### [Consigne écrite a]
Recopiez mot pour mot le passage de l'extrait sur l'économie latino-américaine qui commence aux mots « Pour ce qui » et s'arrête après « 5 % l’an prochain. ».

### [Extrait]

Dans leur rapport conjoint intitulé « Perspectives économiques d’Amérique latine 2012 » rendu public fin octobre 2011 lors du sommet ibéroaméricain d’Asunción, l’OCDE (Organisation de coopération et de développement économiques) et la CEPAL (Commission économique des Nations unies pour l’Amérique latine) indiquent que, dans l’ensemble latino-américain, la croissance sera plus forte en Amérique du Sud qu’au Mexique et en Amérique centrale.
Pour ce qui est des pays sud-américains enfin, l’Argentine et le Brésil affichent des hausses du PIB attendues particulièrement fortes, respectivement de 8 % et de près de 6 % cette année, aux alentours de 6,5 % et de 5 % l’an prochain.

Comptes équilibrés
L’OCDE et la CEPAL notent que les pays latino-américains ont mieux résisté que beaucoup d’autres à la crise de 2008-2009. Si leurs économies n’ont connu qu’un léger  alentissement et sont reparties très fort dès 2010, l’Argentine connaissant cette année-là une croissance de 9 % et le Brésil, de 7,5 %, cela a été possible grâce aux politiques « vertueuses » menées dans la région depuis le début de la décennie, qui ont notamment permis de réduire substantiellement le niveau d’endettement des pays concernés.
En moyenne, le poids de la dette publique est ainsi passé de 80 % du PIB dans les années 1990 à 30 % aujourd’hui. La plupart des gouvernements ont également équilibré leurs comptes et, dans un contexte marqué par une activité économique soutenue, amélioré les recettes fiscales. De la sorte, la diminution du poids de la dette s’est accompagnée d’une hausse importante des dépenses publiques destinées aux investissements et aux transferts sociaux.

Enregistrements d'un jeu de données de pointage:

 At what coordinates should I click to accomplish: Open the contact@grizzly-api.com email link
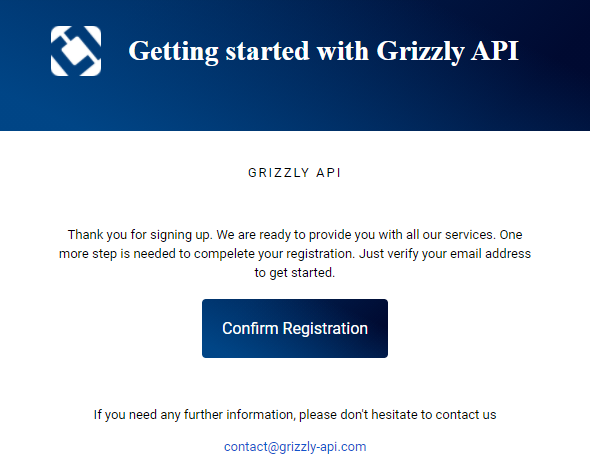click(x=295, y=447)
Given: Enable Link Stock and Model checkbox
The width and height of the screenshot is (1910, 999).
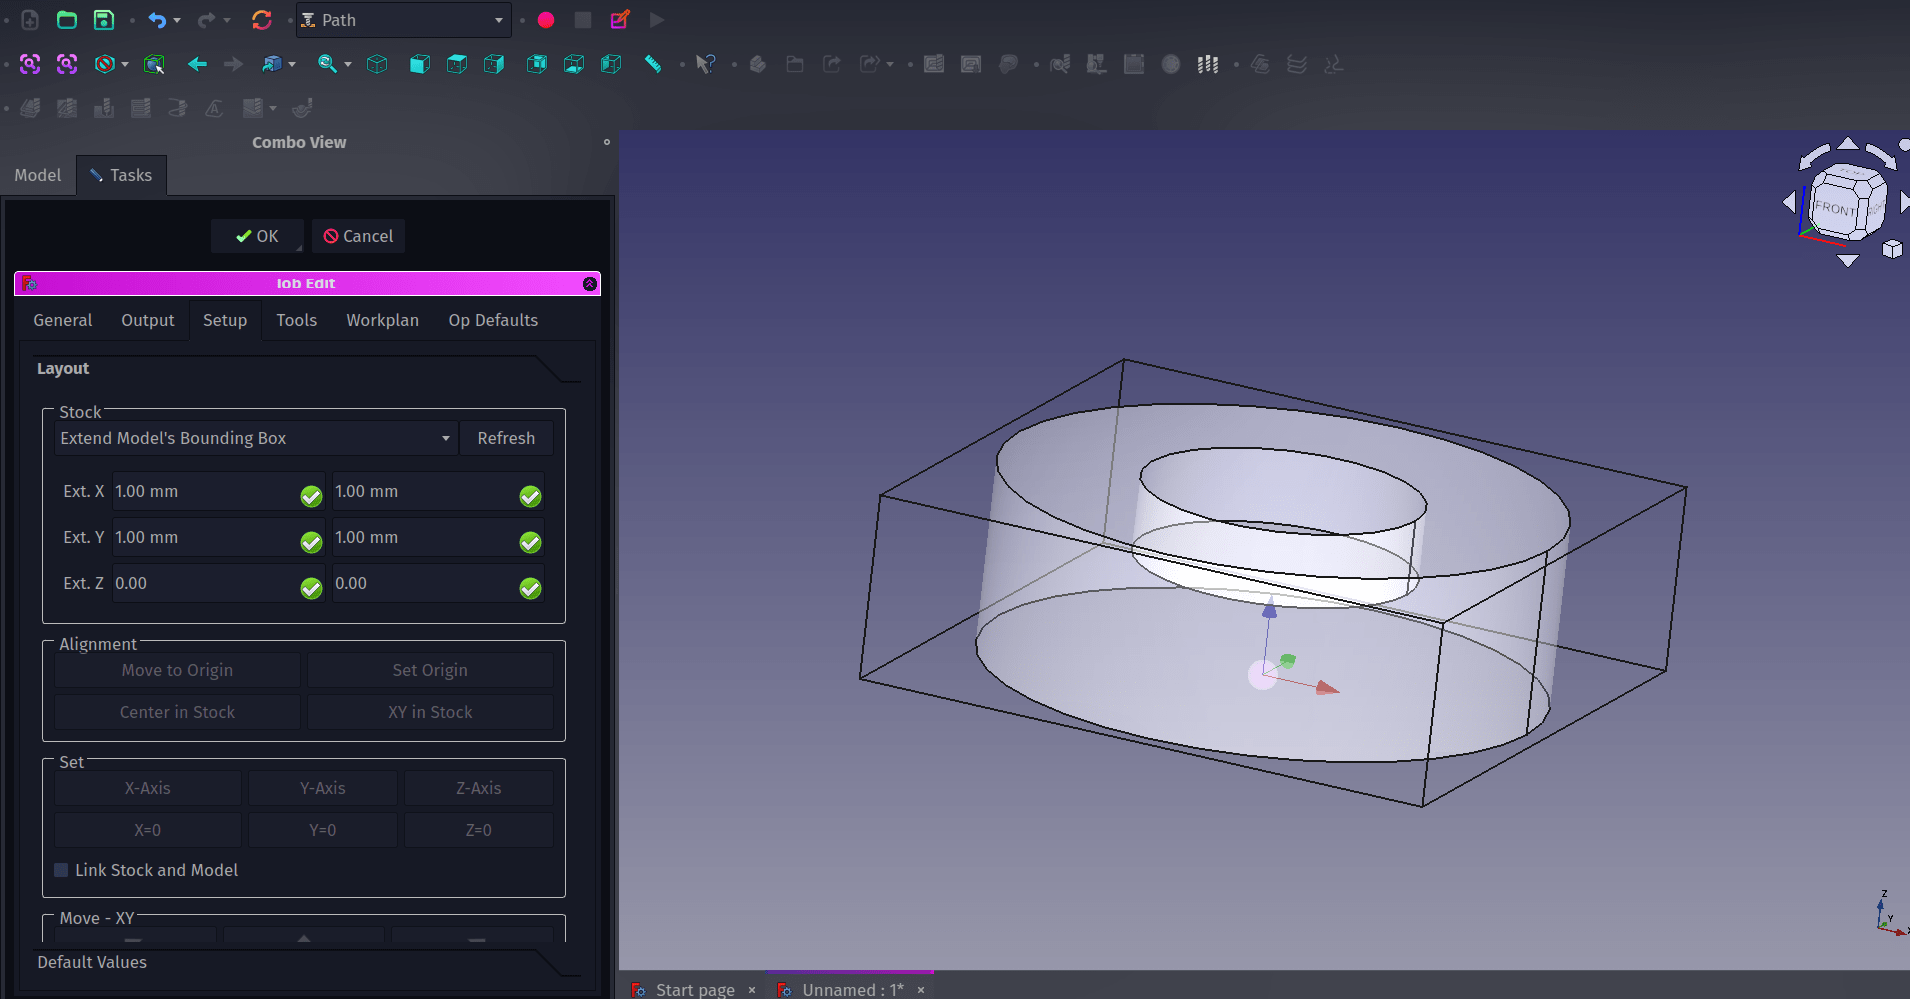Looking at the screenshot, I should pyautogui.click(x=62, y=870).
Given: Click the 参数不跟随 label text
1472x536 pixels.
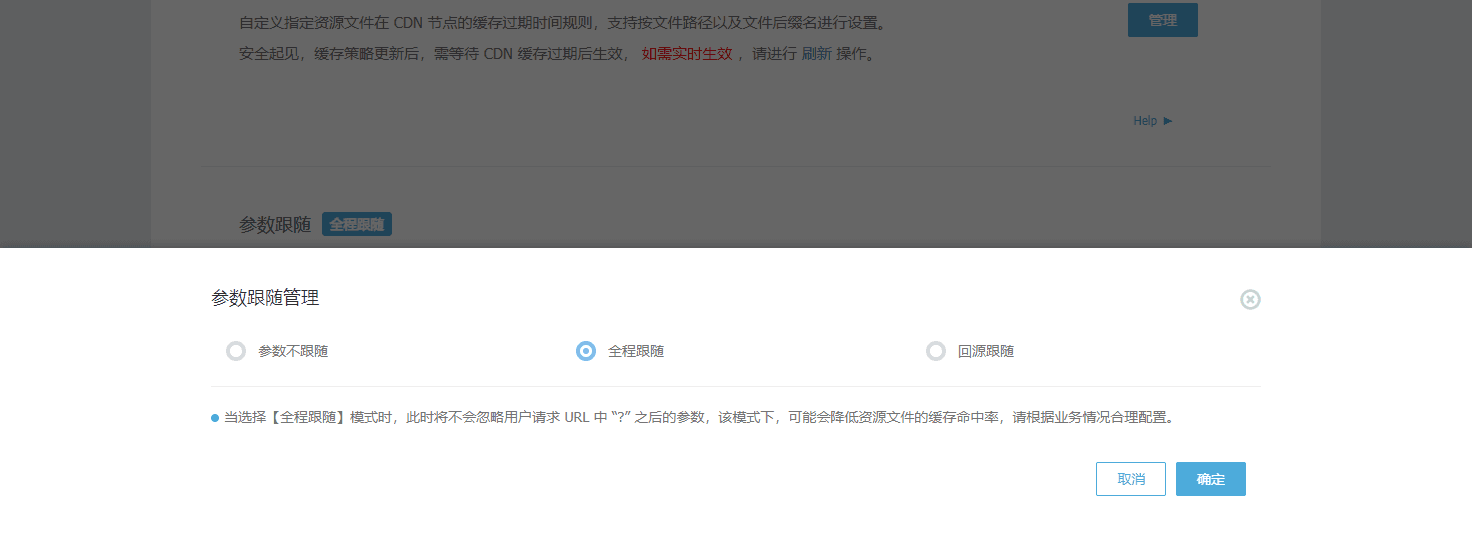Looking at the screenshot, I should click(293, 351).
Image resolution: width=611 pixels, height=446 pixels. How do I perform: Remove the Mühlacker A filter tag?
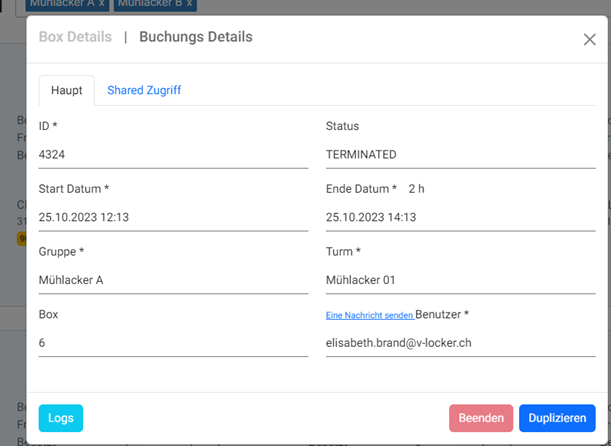coord(101,4)
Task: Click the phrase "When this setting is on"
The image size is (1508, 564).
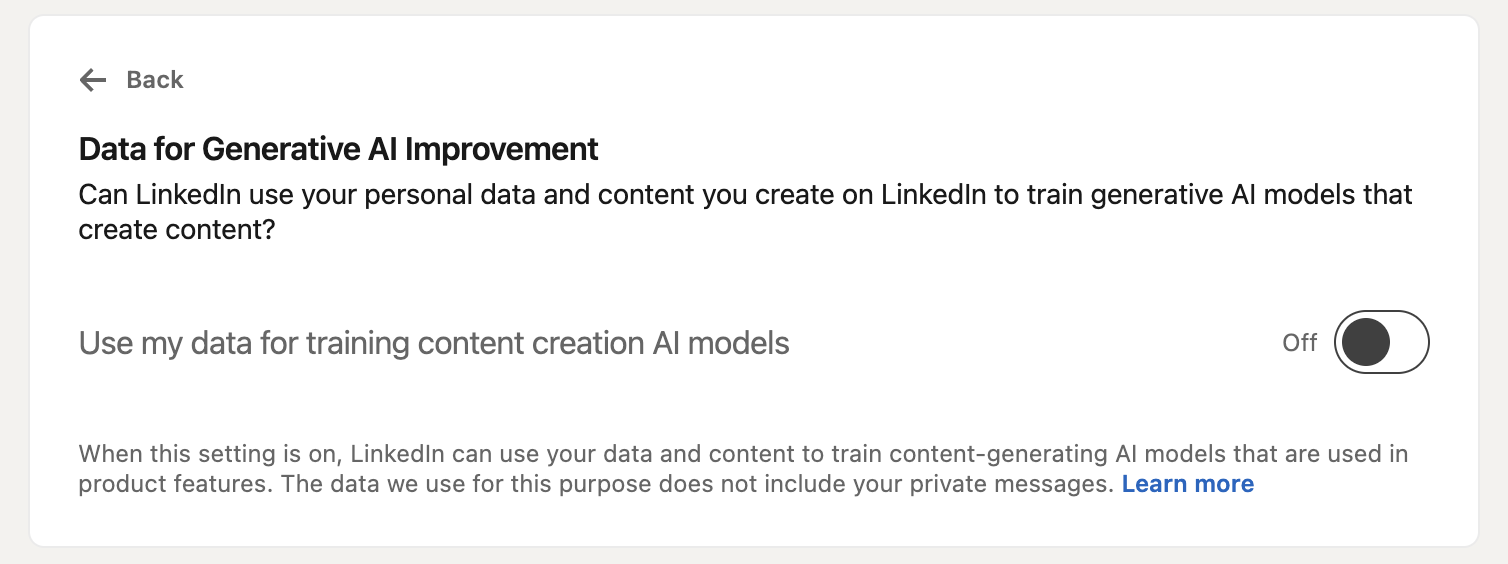Action: point(210,454)
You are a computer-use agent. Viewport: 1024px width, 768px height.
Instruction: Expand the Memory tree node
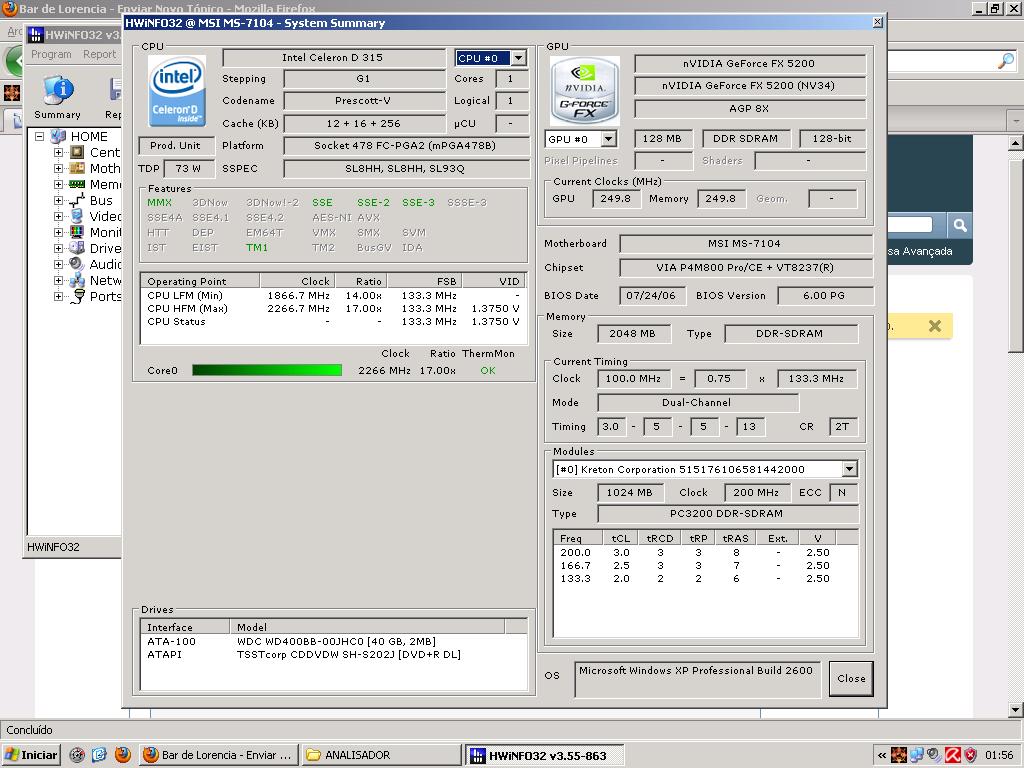click(58, 184)
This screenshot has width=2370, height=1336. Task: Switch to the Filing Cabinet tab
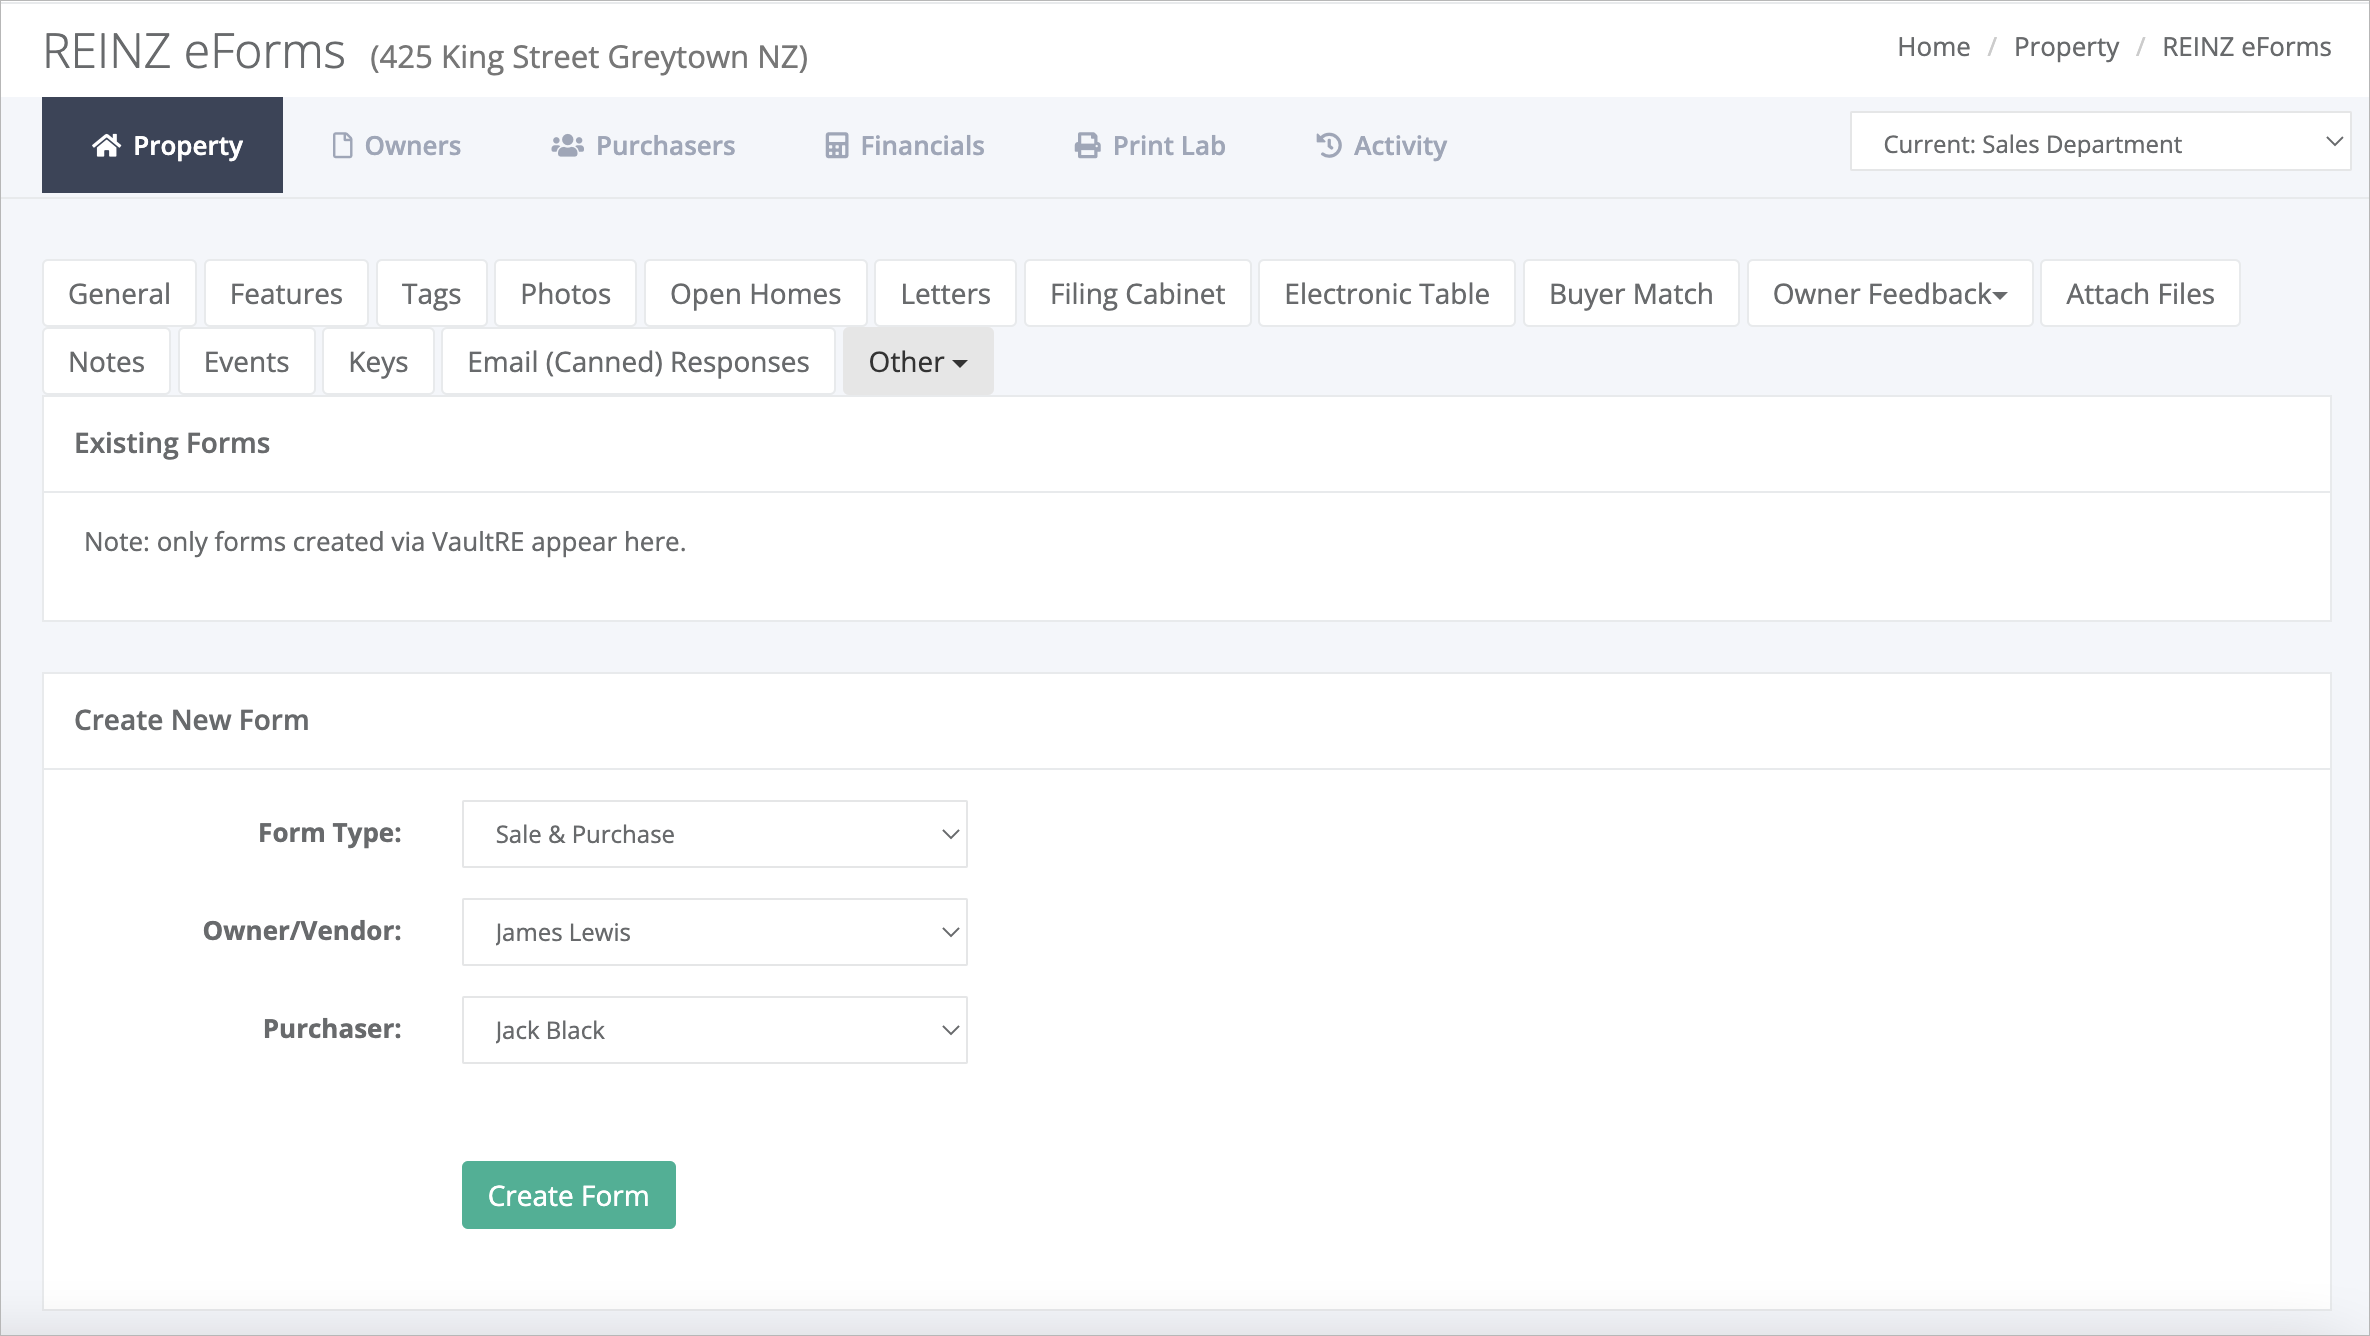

### [Consigne écrite b]
Reproduisez telles quelles les lignes du jeu de données de pointage, de la toute première jusqu'à celle qui contient « coord(101,4) », celle-ci comprise. Laissez les images de côté.

### [Corrigé a]
Pour ce qui est des pays sud-américains enfin, l’Argentine et le Brésil affichent des hausses du PIB attendues particulièrement fortes, respectivement de 8 % et de près de 6 % cette année, aux alentours de 6,5 % et de 5 % l’an prochain.

### [Corrigé b]
 At what coordinates should I click to accomplish: Open the contact@grizzly-api.com email link
click(x=295, y=447)
Given: Enable Link Stock and Model checkbox
The width and height of the screenshot is (1910, 999).
Looking at the screenshot, I should pyautogui.click(x=62, y=870).
Given: Click the 参数不跟随 label text
1472x536 pixels.
Looking at the screenshot, I should click(293, 351).
Image resolution: width=611 pixels, height=446 pixels. How do I perform: Remove the Mühlacker A filter tag?
coord(101,4)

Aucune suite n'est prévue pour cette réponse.